PROBLEM → Look through the data that follows and say how many of its lines contain "below", giving the number only.
━━━━━ DATA RECORDS
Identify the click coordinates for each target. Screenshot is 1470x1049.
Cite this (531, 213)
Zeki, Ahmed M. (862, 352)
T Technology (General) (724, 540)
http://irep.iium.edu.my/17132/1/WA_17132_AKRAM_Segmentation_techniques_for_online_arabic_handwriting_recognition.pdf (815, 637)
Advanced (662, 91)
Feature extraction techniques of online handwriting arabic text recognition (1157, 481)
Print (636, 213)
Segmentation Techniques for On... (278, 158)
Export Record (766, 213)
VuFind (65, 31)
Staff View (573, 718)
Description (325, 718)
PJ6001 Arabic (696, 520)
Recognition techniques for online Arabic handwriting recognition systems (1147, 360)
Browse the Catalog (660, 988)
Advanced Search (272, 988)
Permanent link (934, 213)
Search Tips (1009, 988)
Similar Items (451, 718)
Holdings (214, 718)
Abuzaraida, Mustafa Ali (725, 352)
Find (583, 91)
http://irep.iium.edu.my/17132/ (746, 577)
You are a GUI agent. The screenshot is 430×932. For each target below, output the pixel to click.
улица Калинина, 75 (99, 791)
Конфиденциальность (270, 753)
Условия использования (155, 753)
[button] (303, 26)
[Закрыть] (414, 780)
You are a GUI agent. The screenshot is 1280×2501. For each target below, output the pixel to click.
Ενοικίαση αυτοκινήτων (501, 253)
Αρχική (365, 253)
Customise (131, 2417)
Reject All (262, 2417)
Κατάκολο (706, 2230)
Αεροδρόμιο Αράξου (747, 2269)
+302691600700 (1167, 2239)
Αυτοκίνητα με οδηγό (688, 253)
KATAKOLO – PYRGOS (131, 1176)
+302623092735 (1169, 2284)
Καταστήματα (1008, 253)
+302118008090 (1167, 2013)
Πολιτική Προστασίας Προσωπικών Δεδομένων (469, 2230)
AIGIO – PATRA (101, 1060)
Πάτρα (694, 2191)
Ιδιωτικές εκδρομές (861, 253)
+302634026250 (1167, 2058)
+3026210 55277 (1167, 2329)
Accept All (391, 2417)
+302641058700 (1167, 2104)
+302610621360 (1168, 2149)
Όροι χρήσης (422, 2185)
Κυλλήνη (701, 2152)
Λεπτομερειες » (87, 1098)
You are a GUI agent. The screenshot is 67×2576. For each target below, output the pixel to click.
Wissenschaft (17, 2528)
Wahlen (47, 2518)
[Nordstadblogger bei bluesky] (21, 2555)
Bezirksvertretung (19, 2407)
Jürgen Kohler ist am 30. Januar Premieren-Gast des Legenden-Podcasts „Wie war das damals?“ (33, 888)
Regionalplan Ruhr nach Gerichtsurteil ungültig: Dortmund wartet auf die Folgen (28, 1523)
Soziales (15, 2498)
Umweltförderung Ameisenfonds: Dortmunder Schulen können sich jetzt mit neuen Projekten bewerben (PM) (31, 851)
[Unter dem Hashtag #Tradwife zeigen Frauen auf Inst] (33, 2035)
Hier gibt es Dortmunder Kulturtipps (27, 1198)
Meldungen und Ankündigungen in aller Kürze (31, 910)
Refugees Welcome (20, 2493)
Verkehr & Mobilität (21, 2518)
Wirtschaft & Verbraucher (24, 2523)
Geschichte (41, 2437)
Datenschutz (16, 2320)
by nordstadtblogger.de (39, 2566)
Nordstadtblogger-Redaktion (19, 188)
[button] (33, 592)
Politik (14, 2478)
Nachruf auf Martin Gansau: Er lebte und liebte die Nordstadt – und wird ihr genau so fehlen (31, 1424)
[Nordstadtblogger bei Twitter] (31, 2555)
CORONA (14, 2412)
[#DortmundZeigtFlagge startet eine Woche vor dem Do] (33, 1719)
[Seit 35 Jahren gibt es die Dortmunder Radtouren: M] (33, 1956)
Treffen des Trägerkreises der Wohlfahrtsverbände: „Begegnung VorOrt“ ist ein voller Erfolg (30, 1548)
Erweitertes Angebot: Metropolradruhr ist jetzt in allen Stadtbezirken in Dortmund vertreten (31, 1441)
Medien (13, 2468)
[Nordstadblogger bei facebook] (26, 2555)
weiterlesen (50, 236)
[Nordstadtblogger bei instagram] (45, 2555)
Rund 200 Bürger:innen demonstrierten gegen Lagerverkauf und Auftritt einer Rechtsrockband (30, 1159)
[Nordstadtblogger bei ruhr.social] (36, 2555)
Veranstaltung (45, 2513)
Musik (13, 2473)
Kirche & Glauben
━━━━━━━━━━
ANSWER TO THIS TASK → 3